Une statue installée devant la Cour de cassation
La cérémonie a aussi donné une place centrale à l’inauguration d’une statue représentant Alfred Dreyfus. L’œuvre, réalisée par l’artiste Tim en 1985, montre le capitaine au garde-à-vous, le sabre brisé, lors de sa dégradation à l’École militaire le 5 janvier 1895. Elle a été installée devant la Cour de cassation, lieu directement lié à l’arrêt de réhabilitation de 1906.
Cette statue devait initialement être placée à l’École militaire. D’après une information de presse, elle a ensuite connu plusieurs implantations à Paris avant de trouver cette place définitive. « Cette venue de la statue au lieu même où fut rendue la justice est tout un symbole », a déclaré Charles Dreyfus, petit-fils du capitaine.
Le chef de l’État a également demandé que les noms des Justes soient apposés « sur chaque maison, chaque immeuble, chaque lieu où des Juifs furent abrités, hébergés et sauvés ». Il a appelé les municipalités à reprendre cette initiative. Selon l’institut Yad Vashem de Jérusalem, la France compte plus de 4 300 Justes parmi les Nations.
Une journée désormais inscrite au calendrier commémoratif
Au terme de cette séquence, deux éléments étaient établis : la tenue de cette première journée nationale le 12 juillet et l’installation de la statue devant la Cour de cassation. Le discours présidentiel a fixé le cadre politique et mémoriel de la cérémonie, en reliant l’affaire Dreyfus à la lutte contre l’antisémitisme et à l’hommage rendu aux Justes.

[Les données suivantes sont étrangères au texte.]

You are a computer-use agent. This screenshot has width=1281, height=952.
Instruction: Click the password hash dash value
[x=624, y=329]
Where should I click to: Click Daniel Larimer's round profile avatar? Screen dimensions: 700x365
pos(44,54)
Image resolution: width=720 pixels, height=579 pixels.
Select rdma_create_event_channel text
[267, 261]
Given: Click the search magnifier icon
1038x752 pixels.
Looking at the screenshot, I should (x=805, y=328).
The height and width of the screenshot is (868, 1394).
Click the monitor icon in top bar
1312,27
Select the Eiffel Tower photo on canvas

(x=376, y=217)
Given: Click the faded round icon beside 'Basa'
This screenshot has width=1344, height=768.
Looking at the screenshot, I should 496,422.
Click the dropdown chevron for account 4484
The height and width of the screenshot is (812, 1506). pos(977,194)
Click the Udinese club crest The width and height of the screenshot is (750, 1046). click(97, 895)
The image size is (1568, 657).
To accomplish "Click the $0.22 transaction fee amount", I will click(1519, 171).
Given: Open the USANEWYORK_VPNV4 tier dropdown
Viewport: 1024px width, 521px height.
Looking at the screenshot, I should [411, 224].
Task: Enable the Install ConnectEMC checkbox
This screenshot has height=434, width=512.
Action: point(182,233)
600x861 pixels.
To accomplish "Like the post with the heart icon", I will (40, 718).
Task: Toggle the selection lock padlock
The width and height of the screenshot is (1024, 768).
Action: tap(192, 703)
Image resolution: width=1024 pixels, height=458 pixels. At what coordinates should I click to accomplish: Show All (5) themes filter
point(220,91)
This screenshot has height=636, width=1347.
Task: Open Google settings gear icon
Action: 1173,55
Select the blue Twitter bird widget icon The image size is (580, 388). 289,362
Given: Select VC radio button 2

D’autres annonces ont accompagné la cérémonie, comme l’appel adressé aux municipalités ou, à Paris, le changement de nom annoncé pour une place de la capitale en hommage à Lucie Dreyfus. Leur mise en œuvre relève désormais de décisions locales ou administratives distinctes. La journée du 12 juillet reste, elle, installée comme rendez-vous annuel de commémoration de la reconnaissance de l’innocence d’Alfred Dreyfus.